Text shown ▸
[BEGIN]
Currently the majority of corporations in the world is focused on transforming financial, natural, human, physical, and social capital into solely more financial capital. Success is denoted by return on investment, financial growth, and earnings per quarter. Natural capital is depleted for more financial capital, and unfortunately not replenished nor regenerated. What if it was the norm to invest financial capital with the goal of generating multiplicities of capital as output? What if success was measured in terms of how much natural, human, and social capital is generated in addition to financial? To achieve this, we need a a paradigm shift from that of extraction of crude oil, petroleum, and natural resources towards that of regeneration. My colleagues and I are currently working on a framework to achieve just this, at scale for the world.
The hypothesis is that to rapidly shift our society towards a regenerative paradigm, we need to create large-scale interventions or bankable projects which consist of four elements: distressed communities, strategic partners, regenerative technology, and benefit capital. A distressed community has the most significant need and are most willing to act. Strategic partners help facilitate the project. Regenerative technology can extract water from the moisture in the air in semi-arid regions or can take the form of carbon sequestering concrete. With trillions of dollars of benefit capital waiting to be invested in “green projects,” we will be able to create an unfair advantage to transition our world towards the new paradigm of regeneration similar to how extractive industries are heavily subsidized.
Once the four pillars are built, we can move towards the next steps of project design. In fact, much of our physical world is built through the process of traditional project design, denoted in blue below.
[END]
Data lines ▸
[BEGIN]
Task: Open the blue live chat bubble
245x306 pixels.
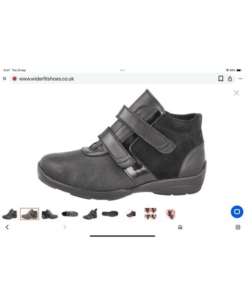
[END]
Tasks for this exercise ▸
a) For the text on regeneration, decide whether each statement agrees with it: (i) most corporations judge success by return on investment, financial growth, and earnings per quarter; (ii) the natural capital that corporations use up gets regenerated; (iii) the proposed bankable projects are made of three elements. Answer yes or no for each, quoting the words of the text that decide it.
b) In the text on regeneration, what can regenerative technology do in semi-arid regions?
c) Translate this sentence from the text on regeneration into Spanish: "Once the four pillars are built, we can move towards the next steps of project design."

Results by task ▸
a)
(i) Yes: "Success is denoted by return on investment, financial growth, and earnings per quarter."
(ii) No: "Natural capital is depleted for more financial capital, and unfortunately not replenished nor regenerated."
(iii) No: "which consist of four elements: distressed communities, strategic partners, regenerative technology, and benefit capital."

b) It can extract water from the moisture in the air.

c) Una vez construidos los cuatro pilares, podemos avanzar hacia los siguientes pasos del diseño de proyectos.